Alticci ed altezzosi com’erano, arrivati sul posto, cercarono di fare irruzione, ma non ebbero il tempo di varcare la soglia della porta d’ingresso che vennero freddati a colpi di schioppo. Nel frattempo, a dare man forte, erano arrivati, gli uomini della Guardia Civica che, al termine di un sanguinoso scontro a fuoco, costato la vita al milite Domenico Jorfida, riuscirono ad uccidere i tre briganti. Ritornato al comando ed appresa la notizia, Voster dovette andare su tutte le furie, al punto da ritenere Serra, indegna di accogliere le salme dei suoi soldati. Dispose, quindi, di “donare” quei due corpi straziati dalle pallottole brigantesche alla comunità spadolese, affinché li inumasse nella sua chiesa. Al lungo corteo che accompagnava le salme di Gerard e Ravier fino a Spadola, presero parte i militari francesi, i “cittadini” di Spadola, nonché quelli di Simbario e Brognaturo che avevano reclamato, invano, ”l’onore” di poter avere “fra loro i due Campioni”.

La vicenda assunse tratti, farseschi, quando, restaurati i Borbone, gli abitanti di Spadola trovarono imbarazzante custodire nella loro chiesa i corpi di due nemici della corona. Così, corsero ai ripari ed in maniera piuttosto spiccia, li “dissotterrarono, e li buttarono nel fiume”.
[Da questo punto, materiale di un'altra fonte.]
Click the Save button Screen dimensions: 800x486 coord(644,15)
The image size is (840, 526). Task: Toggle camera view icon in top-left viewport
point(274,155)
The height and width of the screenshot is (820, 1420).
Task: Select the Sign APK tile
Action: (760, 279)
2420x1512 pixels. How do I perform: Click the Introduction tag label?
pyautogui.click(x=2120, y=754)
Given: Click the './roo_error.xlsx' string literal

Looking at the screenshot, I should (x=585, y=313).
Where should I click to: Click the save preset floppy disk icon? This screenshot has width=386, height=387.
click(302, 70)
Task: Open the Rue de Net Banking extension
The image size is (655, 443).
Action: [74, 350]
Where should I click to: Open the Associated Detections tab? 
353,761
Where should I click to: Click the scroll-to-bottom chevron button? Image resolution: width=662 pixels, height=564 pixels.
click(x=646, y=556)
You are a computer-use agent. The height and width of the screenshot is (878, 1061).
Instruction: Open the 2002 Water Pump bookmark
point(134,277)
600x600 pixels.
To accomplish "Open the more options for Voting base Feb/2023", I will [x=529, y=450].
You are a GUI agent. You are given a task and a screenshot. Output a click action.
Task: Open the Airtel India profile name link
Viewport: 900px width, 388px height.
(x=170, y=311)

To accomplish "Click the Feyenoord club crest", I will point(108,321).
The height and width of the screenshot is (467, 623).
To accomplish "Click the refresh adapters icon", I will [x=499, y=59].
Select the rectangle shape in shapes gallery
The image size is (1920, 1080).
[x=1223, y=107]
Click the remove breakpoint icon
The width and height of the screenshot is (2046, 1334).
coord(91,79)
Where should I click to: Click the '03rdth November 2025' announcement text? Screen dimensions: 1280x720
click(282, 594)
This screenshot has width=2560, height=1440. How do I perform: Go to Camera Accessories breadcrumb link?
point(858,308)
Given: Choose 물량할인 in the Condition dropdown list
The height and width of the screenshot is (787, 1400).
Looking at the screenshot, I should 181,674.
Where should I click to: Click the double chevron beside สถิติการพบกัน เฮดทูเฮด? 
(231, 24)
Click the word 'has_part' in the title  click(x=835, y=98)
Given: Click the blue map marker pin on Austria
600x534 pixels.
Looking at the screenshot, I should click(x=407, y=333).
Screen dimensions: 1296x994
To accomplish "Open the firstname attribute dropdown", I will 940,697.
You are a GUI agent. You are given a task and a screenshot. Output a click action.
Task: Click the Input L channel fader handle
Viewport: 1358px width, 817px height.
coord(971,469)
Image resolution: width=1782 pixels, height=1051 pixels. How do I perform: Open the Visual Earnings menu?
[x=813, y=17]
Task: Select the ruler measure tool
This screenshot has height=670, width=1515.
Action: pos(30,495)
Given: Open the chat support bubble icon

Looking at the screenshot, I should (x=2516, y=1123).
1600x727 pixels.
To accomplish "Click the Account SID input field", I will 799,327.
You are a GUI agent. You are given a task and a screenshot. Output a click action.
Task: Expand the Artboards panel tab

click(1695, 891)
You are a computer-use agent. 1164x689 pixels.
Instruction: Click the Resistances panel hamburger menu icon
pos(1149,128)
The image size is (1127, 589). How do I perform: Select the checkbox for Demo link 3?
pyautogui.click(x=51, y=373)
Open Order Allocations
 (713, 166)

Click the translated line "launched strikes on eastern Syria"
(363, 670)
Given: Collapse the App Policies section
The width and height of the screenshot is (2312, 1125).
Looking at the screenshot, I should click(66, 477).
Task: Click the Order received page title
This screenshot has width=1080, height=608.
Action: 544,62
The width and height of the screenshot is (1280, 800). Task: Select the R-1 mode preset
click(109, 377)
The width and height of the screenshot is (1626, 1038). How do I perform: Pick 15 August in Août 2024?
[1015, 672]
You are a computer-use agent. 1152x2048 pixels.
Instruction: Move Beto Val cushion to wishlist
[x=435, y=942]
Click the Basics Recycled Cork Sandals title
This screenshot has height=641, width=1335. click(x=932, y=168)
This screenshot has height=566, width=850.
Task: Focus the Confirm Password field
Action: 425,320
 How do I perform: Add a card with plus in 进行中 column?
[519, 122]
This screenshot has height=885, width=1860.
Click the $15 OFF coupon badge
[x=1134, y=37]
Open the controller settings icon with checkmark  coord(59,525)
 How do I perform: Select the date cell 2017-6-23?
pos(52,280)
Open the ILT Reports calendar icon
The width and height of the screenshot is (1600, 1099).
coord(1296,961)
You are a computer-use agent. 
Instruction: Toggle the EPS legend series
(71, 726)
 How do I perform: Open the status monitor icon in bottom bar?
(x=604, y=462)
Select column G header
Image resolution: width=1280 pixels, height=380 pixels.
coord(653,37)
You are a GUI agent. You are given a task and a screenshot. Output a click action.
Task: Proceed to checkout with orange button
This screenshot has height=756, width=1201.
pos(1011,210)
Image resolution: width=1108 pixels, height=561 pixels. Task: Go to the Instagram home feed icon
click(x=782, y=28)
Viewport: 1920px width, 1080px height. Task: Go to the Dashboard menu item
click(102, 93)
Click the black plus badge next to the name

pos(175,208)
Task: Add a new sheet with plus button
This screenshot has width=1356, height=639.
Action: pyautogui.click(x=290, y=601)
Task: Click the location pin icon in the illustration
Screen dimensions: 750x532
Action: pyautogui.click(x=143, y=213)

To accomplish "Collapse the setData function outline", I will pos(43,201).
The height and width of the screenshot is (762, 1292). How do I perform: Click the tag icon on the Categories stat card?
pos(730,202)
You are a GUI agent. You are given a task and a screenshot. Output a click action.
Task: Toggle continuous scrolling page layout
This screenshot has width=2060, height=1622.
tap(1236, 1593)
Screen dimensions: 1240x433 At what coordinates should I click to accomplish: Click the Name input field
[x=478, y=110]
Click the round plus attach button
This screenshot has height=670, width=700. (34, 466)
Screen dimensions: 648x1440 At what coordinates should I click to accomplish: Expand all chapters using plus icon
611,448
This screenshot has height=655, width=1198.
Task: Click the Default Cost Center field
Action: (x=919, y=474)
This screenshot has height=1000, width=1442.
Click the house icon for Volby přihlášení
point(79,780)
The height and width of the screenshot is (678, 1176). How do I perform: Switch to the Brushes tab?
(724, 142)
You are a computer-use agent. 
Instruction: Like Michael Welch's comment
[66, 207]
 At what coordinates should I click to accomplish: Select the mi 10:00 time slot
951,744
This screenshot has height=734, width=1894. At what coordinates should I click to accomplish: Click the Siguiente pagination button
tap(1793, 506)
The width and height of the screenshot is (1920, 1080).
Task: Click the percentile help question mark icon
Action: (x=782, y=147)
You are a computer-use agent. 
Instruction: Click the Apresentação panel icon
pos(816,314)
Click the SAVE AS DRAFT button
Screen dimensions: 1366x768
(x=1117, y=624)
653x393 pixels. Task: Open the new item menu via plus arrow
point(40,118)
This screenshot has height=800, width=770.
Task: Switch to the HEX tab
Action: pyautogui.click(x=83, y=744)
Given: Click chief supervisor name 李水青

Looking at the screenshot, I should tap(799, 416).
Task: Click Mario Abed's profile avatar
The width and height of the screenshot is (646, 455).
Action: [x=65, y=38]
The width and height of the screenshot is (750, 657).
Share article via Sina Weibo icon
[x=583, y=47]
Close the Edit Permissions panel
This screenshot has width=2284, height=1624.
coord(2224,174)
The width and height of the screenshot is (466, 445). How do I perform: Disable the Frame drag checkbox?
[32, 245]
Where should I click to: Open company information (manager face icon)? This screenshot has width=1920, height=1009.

Memori dell’alterigia con la quale, al grido di “campioni” avevano accolto le salme al tempo di Voster, i “Maestri ferrari delle forge della via di S. Rocco” ogniqualvolta vedevano arrivare uno spadolese, un simbariano o un brognaturese, “lasciavano il martello, e correndoli dietro gridavano e ripetevano Campioni, Campioni: tantoché i spadolesi specialmente, nel venire a Serra: eran costretti entrare per la via dello Schiccio”.